In September 2018 Tim Robinson, NZALPA President, said:
“Retaining experienced flight instructors in our world class New Zealand flight training organisations is also essential. NZALPA is committed to work with industry to ensure that the role and career for a flight instructor is both viable and fulfilling in the long term. We also represent many of these flight instructors, who are NZALPA members. Without this commitment the potential for a significant link in the New Zealand pilot supply chain to be eroded will continue to trouble the industry.”
At about the same time, an NZALPA negotiating team was making initial engagement with L3 CTS Airline Academy, the Hamilton-based, United Kingdom-owned, training organisation. For the next six months successive NZALPA negotiating teams worked towards making NZALPA’s commitment a reality.
The process involved two complete negotiating teams of L3 pilot representatives, and three NZALPA advocates. That team turnover reflected the high turnover of experienced flight instructors within the industry moving on to jobs in other parts of the industry and to airlines which were going through a growth spurt.
Led, initially, by advocate Tom Buckley, and subsequently by Joy Walpole-Leva’a and Adam Nicholson, the L3 pilot group provided one four-person team which worked on the project until they succumbed to the lure of the airlines early this year; and then another four-person team which saw the project through to completion. The two teams did the research and provided their knowledge of this part of the industry.
The fundamental interests of the NZALPA team related to the creation of an environment where pilots felt valued, had a structured employment situation with clear career progression and fair processes, and which made it possible for a flight instructor to see a pathway which enabled him or her to choose this as their long-term career.
L3 management, Peter Stockwell in Hamilton and Geoff Van Klaveren in the United Kingdom, had the same interests but from a different perspective. They wanted to have a group of happy flight instructors who wanted to be there, felt valued, and enjoyed what they do for a living. For the company this means better retention of instructors and a lower level of staff turnover. For the academy’s students this means being taught by more experienced instructors who stayed long enough to provide a better learning environment through the various training phases.
Working together using interest based bargaining techniques, and listening carefully to each other, both parties were able to understand the values and the costs of proposals, the costs of doing nothing, and to modify their approach to achieve the best outcomes for everyone.

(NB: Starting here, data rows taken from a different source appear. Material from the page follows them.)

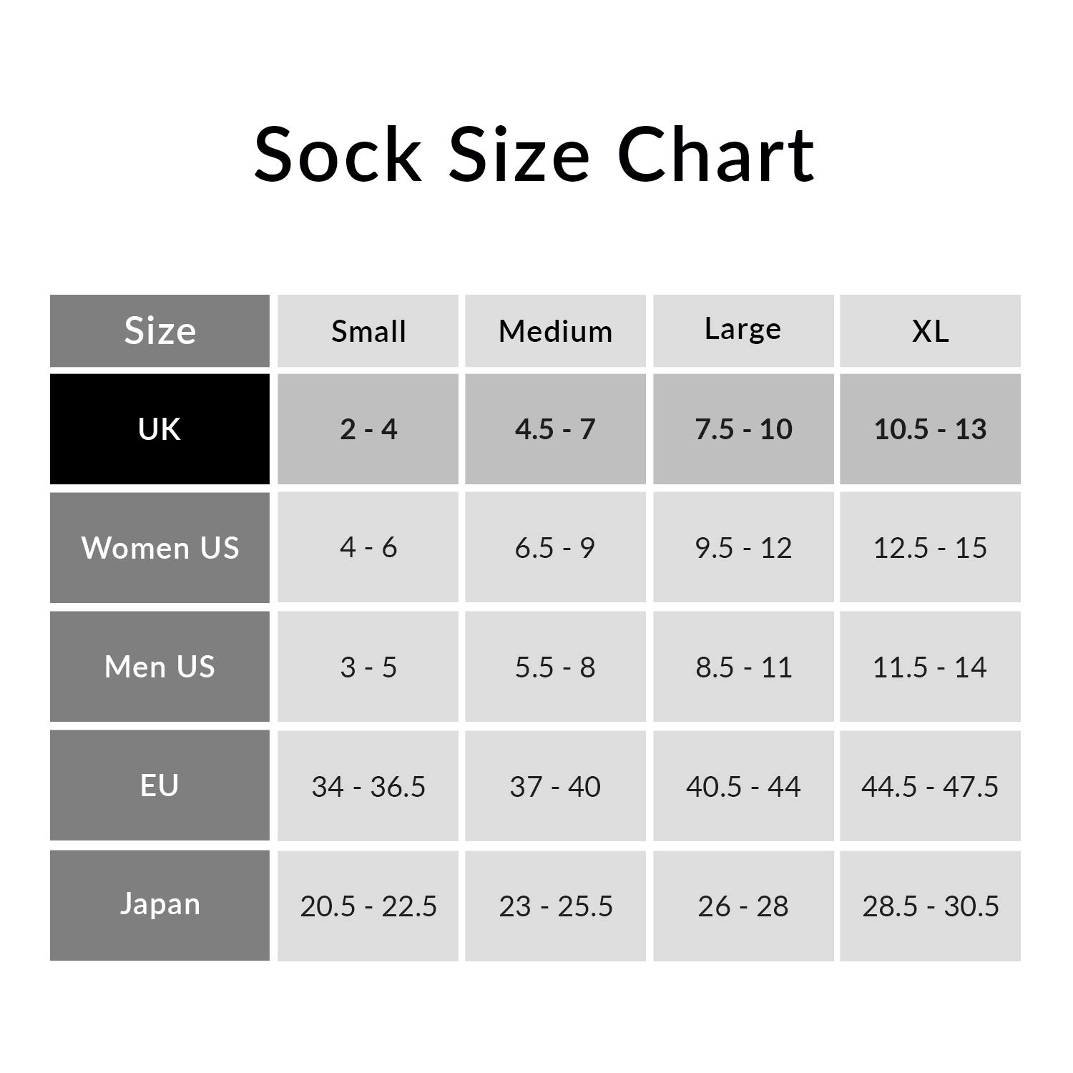1073x1073 pixels.
Task: Click the Japan 20.5 - 22.5 cell
Action: [368, 906]
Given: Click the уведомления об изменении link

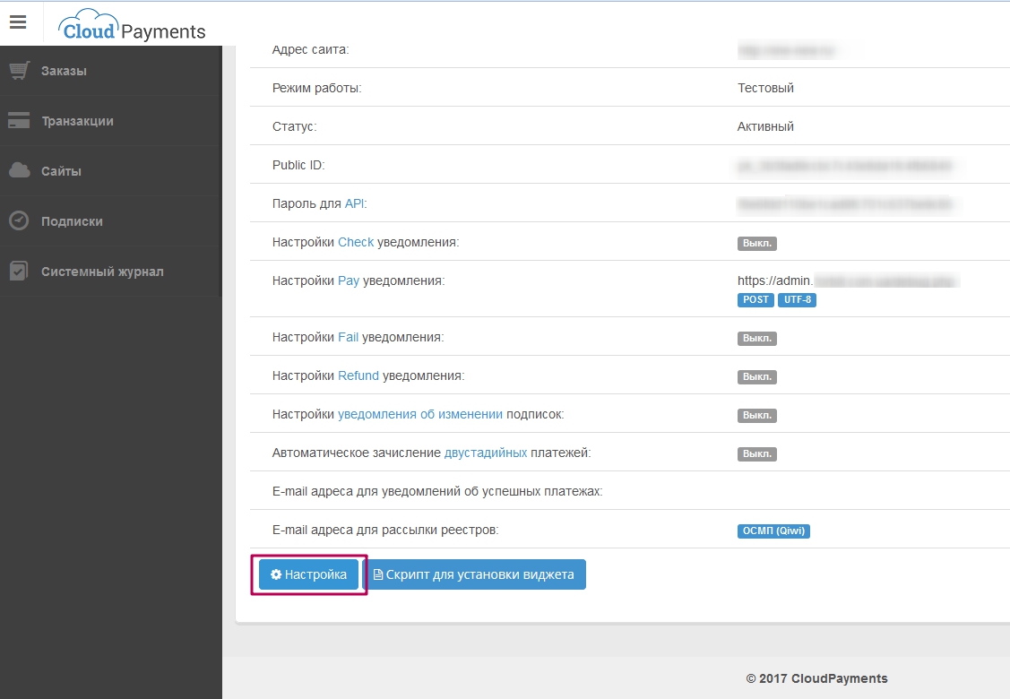Looking at the screenshot, I should [x=420, y=414].
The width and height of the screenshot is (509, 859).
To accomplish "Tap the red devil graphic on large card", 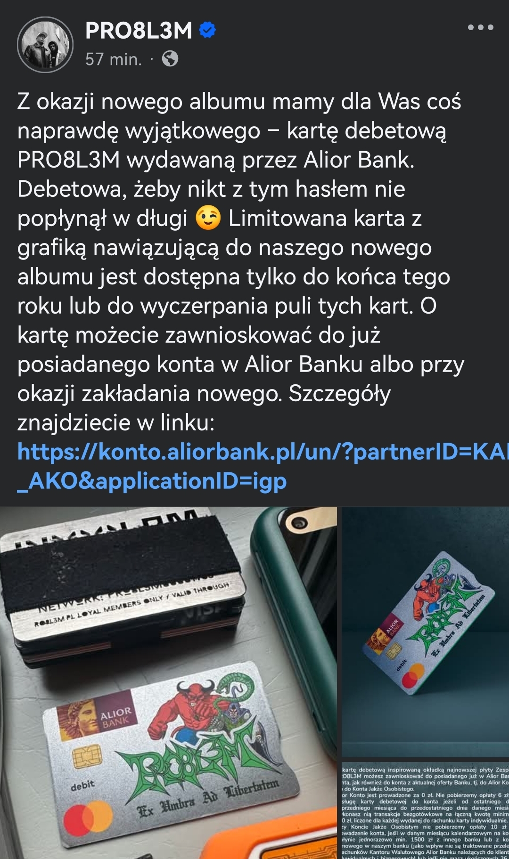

The outcome is a new, and first, collective agreement covering flight instructors from C Cat through to A Cat with the potential to move to positions with a potential six figure salary range. Features include:
- A three year term;
- Salary increases ranging from 8% to 26.38% for C and B Category instructors;
- Up to an 8% company superannuation contribution;
- A clear, predictable and transparent training and promotion process where length of service with the company is a determining factor;
- Promotion criteria recognising an individual’s annual assessment results;
- Leave increasing to five weeks per annum after five years’ service;
- 60 days of sick leave per annum;
- Three months’ notice of resignation or termination;
- Union recognition and cooperation provisions;
- Company provided insurances; and
- A productivity incentive bonus scheme.
The flight instructors now have a clear and objective career path, a salary structure that allows an instructor to seriously consider a career as a teacher of aviation skills, and an ongoing interaction, through NZALPA, with the company in a developing relationship and a partnership for the future.
The company gains a happy pilot workforce who can seriously consider remaining in this part of the industry for longer, if not permanently, and who look forward to working with their employer for a better future. It gains greater stability without losing its ability to monitor individual performance and has the flexibility to change as time and events require.
Adam Nicholson, NZALPA advocate, expressed his appreciation for the constructive way the company responded to the members’ interests in negotiations and its preparedness to take an interest-based, rather than a positional, bargaining approach.
“It has been a matter of personal satisfaction for me to be part of structuring a relationship which has made such positive steps towards recognising the value of flight instructors to the industry and towards making flight instruction as a career decision more accessible to those of our members who get personal pride and satisfaction through this work,” Adam said.